What Unites Trump And Clinton Backers

Ann (not her real name) is confident, and quietly ebullient about a woman finally breaking the glass ceiling, becoming the president of the United States. She says it has been long overdue and that the current candidate deserves it, has earned it. Why, she was unflustered after 11 hours of grilling by a legislative committee, has a long history of public service, and claims continuous engagement with the country’s problems. Ann and her husband identify with that as they themselves have had a lifetime of public sector work as college educated “low level” professionals, always in unelected positions. They also worked hard, put their two kids through college, and now scramble to find the means to be with their new grandchild. Ann’s husband had lost his job at the tail end of the first Clinton administration and never found like employment after that (or work that he liked). Hillary, after the NY primary, is emphatically reasserting her inevitability by changing the topic of conversation to one she can manage. Gun control has been something relatively incidental to the primary debate thus far though her husband Bill pointed out to protesters demanding he admit his own culpability — police don’t kill black people, black people kill black people. Pundits have pointed out that though essentially inevitable in being dismissed as viable presidential material, Bernie Sanders has continuously set the topic of debate, the subject matter of the Democratic primary, the agenda of concern. Now that it is all over but the shouting, Clinton redirects what is to be the public concern. Ann is unfazed when it is pointed out that Hillary’s income for a single evening of speaking amounted to what is 2 years of adjusted gross income on Ann and her husband’s joint returns.

A half century ago there were still low ceiling coal mines in Carroll County, Ohio (long since gone). Analysis was surprised when NPR’s Morning Edition broadcast live out of Tennessee and interviewed a man who had lost his job working in one within the recent past.
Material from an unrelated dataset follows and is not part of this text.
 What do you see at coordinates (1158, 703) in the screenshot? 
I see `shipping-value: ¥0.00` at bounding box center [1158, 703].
Dan (not his real name) worked every day crawling on his hands and knees in the 36 inch high tunnels following the narrow seam of coal (a man does what he has to do). He backs Donnie Trump. For Dan, Donnie is success personified, and that can’t help but rub off on the rest of us and the area he lives in. Trump has a no nonsense approach to playing the game and, unlike Hillary, he is setting the agenda of what concerns Americans, the mark of a winner. For Dan, having clear cut winners and losers matters. Trump is a winner. When the game is played, those who win are entitled to the spoils of victory. For Dan, this is a fairness ethics learned on the athletic playing fields of his youth. Why a mega winner like Donald Trump should be concerned with the collateral damage of his deals, which just may include someone like Dan himself, leaves Dan unperturbed. What is right, is right.
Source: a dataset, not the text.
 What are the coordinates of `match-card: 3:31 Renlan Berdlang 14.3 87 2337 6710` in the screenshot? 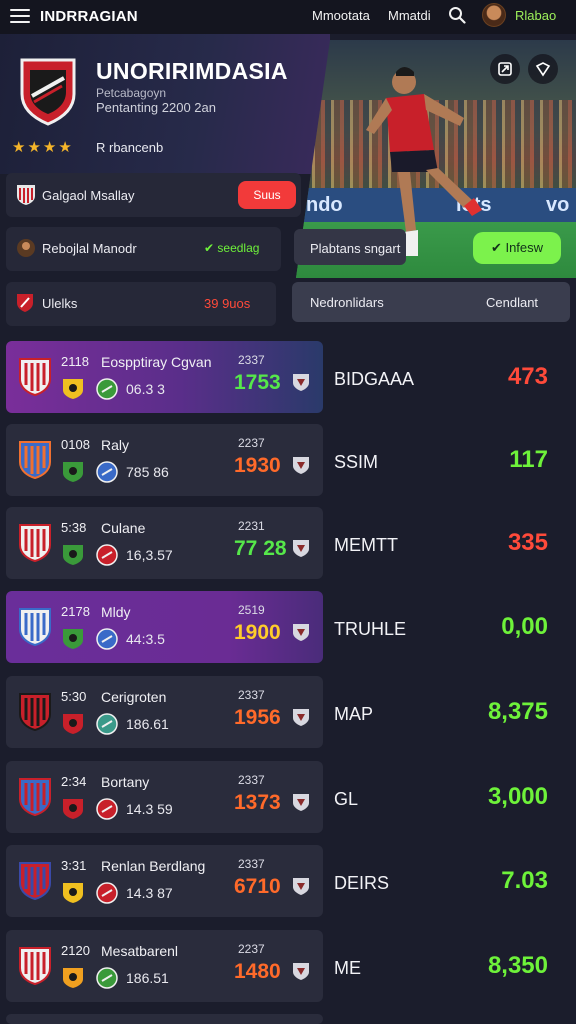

Analysis finds both candidates and their followers to be an awful lot alike (truly awful). Both are drawn to and emphasize the inevitable winner. Both win through playing the game, claiming to do it by the rules. Politics is its own rules. Both campaign and offer solutions on a cause and effect basis. Problems like crime (statistically not) are caused by illegal activity, hence those active in such are illegal’s. Get rid of the illegal’s (literally in Trump’s case) or through manipulating what is and isn’t illegal (precedent policy in the first Clinton presidency) are simple cause and effect solutions. Analysis finds repeated statistical evidence of the percentage of mental illness involved with shootings of civilians by police (25% if not more by current studies) and by other civilians. Current U S mental health care provided is severely underfunded, inadequate, and not universally available (the “conventional wisdom” that accounts for this must be that those suffering this malady will make inordinate effort to seek out treatment). The addiction epidemic (a true concern not manufactured by either candidate) is likewise aggravated by mental health challenges. But these are complicated issues not neatly tied up by “cause and effect” approaches. Both candidates are embraced by their constituency for favoring incremental change – Trump through a trickle down economics, Clinton building slowly on the rearrangements of past Democratic administrations. Complete and full change is favored by neither – Clinton wants all to succeed, Wall Street as well as Mickey D’s employees, Trump wants to Make America Great AGAIN. What unites Trump and Clinton backers almost completely is the near universal indifference, if not downright denial, to the no man’s land that separates the backers from the candidates themselves (who reside in a virtual and invisible gated community). Ann enjoyed family celebrations, suffered heartbreaks and lived a plethora of experiences within the 2 years needed to earn what her candidate was reimbursed for in an evening of “speaking”. What kind of life experiences did Hillary have during the nano seconds between syllables? Dan got dirty, sweated and ached, grew numb delivering “product” for a company that ultimately played the game by going bankrupt to avoid contractual commitments regarding retirement, health, alternate job training and employment. Did Donnie go numb with each of his multiple bankruptcy filings?